Core Competencies. These analytic platform vendors are now carving out market niches where they can outshine the rest. For Oracle, it's a high-performance, hybrid analytic/transaction system; SAP touts its in-memory acceleration (HANA) and a mature columnar database that supports real-time analytics and complex event processing; EMC Greenplum targets complex analytics against petabytes of data; Aster Data focuses on analytic applications in which SQL MapReduce is an advantage; Teradata touts its mixed workload management capabilities and workload-specific analytic appliances; IBM Netezza focuses on simplicity, fast deployments, and quick ROI; Vertica trumpets its scalability, reliability, and availability now that other vendors have added columnar storage and processing capabilities; Microsoft is pitching is PDW along with a series of data mart appliances and a BI appliance.

Pureplays Looking for Cover. The rush of acquisitions leaves a number of viable pureplays out in the cold. Without a big partner, these vendors will need to clearly articulate their positioning and work hard to gain beachheads within customer accounts. ParAccel, for example, is eyeing Fortune 100 companies with complex analytic requirements, targeting financial services where it says Sybase IQ is easy pickings. Dataupia is seeking cover in companies that have tens to hundreds of petabytes to query and store. Kognitio likes its chances with flexible cloud-based offerings that customers can bring inhouse if desired. InfoBright is targeting the open source MySQL market, while Sand Technology touts its columnar compression, data mart synchronization, and text parsing capabilities. Ingres is pursuing the open source data warehousing market, and its new Vectorwise technology makes it a formidable in-memory analytics processing platform.

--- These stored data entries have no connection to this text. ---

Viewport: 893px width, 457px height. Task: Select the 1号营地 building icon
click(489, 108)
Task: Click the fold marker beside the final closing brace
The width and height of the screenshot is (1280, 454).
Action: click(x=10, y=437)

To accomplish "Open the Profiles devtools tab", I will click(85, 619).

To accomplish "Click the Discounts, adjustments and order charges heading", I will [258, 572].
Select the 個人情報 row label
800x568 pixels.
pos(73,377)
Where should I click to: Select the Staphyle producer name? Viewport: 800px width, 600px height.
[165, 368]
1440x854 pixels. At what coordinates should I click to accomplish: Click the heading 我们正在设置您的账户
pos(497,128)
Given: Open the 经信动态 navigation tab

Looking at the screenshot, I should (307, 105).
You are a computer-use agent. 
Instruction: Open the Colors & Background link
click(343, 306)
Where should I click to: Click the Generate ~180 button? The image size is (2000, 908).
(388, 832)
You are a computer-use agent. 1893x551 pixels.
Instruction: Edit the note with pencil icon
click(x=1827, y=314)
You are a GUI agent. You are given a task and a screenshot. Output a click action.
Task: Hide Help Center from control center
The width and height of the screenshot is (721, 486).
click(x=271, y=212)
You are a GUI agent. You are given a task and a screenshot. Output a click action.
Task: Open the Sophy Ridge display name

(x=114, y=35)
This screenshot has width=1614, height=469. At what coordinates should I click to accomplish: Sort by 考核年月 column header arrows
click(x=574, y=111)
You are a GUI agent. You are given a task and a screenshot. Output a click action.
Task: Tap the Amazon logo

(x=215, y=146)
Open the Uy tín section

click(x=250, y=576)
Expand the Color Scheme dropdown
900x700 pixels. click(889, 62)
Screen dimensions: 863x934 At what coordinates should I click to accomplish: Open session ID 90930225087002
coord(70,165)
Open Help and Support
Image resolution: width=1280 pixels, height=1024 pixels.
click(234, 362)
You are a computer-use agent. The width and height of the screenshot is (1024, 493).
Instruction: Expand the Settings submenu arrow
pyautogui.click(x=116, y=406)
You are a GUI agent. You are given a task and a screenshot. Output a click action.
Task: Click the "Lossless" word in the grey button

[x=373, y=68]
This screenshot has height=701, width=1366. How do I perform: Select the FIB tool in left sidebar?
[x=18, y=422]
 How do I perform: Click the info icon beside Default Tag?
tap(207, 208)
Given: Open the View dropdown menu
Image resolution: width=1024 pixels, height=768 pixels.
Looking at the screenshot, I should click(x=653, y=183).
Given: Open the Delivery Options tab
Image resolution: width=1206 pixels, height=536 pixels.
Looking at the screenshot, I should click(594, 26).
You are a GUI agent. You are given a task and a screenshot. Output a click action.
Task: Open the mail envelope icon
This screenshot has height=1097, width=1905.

Despite the rapid consolidation of the analytic platforms market, there is still obviously lots of choice left for customers eager to cash in on the benefits of purpose-built analytical machines that deliver dramatically higher price-performance than database management systems of the past. Although the action was fast and furious in 2010, the race has only just begun. So, fasten your seat belts as players jockey for position in the sprint to the finish.